Source records
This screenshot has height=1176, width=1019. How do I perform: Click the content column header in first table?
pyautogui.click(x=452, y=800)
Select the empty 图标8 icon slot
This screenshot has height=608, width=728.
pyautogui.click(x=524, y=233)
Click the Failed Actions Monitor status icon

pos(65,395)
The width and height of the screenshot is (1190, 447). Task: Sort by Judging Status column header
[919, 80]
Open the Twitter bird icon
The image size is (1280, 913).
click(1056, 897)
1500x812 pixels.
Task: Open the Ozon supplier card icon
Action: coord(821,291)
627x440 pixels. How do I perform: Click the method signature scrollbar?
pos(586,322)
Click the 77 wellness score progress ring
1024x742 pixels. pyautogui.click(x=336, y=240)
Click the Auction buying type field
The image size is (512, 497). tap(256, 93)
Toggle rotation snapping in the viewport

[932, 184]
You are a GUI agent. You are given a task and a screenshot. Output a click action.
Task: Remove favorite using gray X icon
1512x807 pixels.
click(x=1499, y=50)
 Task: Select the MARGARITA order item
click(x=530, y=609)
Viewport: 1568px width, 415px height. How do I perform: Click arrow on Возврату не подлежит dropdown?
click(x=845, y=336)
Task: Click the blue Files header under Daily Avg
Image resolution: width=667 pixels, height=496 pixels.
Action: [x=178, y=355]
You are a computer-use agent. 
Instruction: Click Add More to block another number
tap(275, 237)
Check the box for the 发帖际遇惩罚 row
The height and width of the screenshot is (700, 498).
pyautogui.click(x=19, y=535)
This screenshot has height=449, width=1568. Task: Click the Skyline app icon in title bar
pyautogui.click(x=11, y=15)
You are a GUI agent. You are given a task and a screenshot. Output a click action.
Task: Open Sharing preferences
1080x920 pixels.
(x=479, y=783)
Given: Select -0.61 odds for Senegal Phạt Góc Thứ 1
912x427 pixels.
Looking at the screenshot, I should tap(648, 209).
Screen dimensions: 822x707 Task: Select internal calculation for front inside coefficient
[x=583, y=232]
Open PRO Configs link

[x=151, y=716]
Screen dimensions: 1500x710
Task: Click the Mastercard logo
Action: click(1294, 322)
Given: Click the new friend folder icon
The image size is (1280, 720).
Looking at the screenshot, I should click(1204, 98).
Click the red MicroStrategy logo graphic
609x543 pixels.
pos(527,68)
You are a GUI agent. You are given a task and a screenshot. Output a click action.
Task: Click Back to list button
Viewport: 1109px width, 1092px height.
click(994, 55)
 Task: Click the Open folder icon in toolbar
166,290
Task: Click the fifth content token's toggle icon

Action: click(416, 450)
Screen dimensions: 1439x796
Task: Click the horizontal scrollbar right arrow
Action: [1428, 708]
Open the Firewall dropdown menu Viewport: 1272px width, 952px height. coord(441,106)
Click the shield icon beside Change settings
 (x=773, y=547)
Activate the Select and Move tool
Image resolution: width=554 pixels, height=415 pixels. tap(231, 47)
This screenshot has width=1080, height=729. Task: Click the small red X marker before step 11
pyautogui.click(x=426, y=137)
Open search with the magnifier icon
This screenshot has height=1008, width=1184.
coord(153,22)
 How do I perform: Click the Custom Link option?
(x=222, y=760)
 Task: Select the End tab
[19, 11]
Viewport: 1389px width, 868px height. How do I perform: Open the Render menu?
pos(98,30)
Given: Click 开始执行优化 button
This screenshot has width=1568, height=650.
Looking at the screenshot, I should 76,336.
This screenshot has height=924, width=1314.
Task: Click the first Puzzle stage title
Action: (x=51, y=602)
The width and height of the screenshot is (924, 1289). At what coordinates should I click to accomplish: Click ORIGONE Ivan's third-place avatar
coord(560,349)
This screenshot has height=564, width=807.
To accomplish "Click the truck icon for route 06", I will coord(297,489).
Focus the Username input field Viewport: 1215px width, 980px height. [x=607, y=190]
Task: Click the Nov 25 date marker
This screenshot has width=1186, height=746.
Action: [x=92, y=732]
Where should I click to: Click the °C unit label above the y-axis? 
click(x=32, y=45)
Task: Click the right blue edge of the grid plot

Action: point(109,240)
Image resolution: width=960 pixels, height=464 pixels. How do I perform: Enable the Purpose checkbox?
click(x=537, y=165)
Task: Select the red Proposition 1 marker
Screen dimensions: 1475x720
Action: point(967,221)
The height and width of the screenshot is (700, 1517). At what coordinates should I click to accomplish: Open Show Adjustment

= DIRECTIONS =
From the records above, copy only the lines starting with the line that holds "How do I perform: Click the Custom" and going on through the line that holds "Given: Click 开始执行优化 button", exactly as written.

= RESPONSE AREA =
 How do I perform: Click the Custom Link option?
(x=222, y=760)
 Task: Select the End tab
[19, 11]
Viewport: 1389px width, 868px height. How do I perform: Open the Render menu?
pos(98,30)
Given: Click 开始执行优化 button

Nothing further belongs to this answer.